[START]

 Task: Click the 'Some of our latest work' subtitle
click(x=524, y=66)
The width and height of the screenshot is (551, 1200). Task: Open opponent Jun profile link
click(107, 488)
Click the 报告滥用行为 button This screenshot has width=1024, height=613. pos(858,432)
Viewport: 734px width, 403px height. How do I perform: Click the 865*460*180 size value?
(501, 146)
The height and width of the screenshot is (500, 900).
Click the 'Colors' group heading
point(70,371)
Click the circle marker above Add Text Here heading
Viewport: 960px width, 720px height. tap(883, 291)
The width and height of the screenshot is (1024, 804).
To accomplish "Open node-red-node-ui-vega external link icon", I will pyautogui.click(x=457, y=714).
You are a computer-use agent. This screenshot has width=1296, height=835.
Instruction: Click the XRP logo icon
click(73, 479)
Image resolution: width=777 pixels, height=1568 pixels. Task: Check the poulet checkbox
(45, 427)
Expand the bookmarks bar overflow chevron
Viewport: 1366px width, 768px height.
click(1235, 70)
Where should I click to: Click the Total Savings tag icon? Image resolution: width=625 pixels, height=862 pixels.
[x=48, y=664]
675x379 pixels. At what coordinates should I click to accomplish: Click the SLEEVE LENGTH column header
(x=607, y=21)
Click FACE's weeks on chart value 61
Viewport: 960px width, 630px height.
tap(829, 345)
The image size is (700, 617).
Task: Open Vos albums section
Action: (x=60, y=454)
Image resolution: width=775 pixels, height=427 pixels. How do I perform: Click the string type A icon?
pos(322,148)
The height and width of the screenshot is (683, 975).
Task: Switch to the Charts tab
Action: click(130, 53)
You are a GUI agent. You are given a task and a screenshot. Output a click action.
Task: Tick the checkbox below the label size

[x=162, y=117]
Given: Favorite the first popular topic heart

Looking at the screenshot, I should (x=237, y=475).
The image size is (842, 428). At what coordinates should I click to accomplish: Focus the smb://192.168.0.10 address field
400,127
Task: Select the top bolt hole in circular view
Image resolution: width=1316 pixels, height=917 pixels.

[END]

▶ [Problem to solve]:
Return every line of the data above that contains the string "agent", treating uppercase and lowercase letters as distinct.

▶ [Written solution]:
You are a computer-use agent. This screenshot has width=1296, height=835.
You are a GUI agent. You are given a task and a screenshot. Output a click action.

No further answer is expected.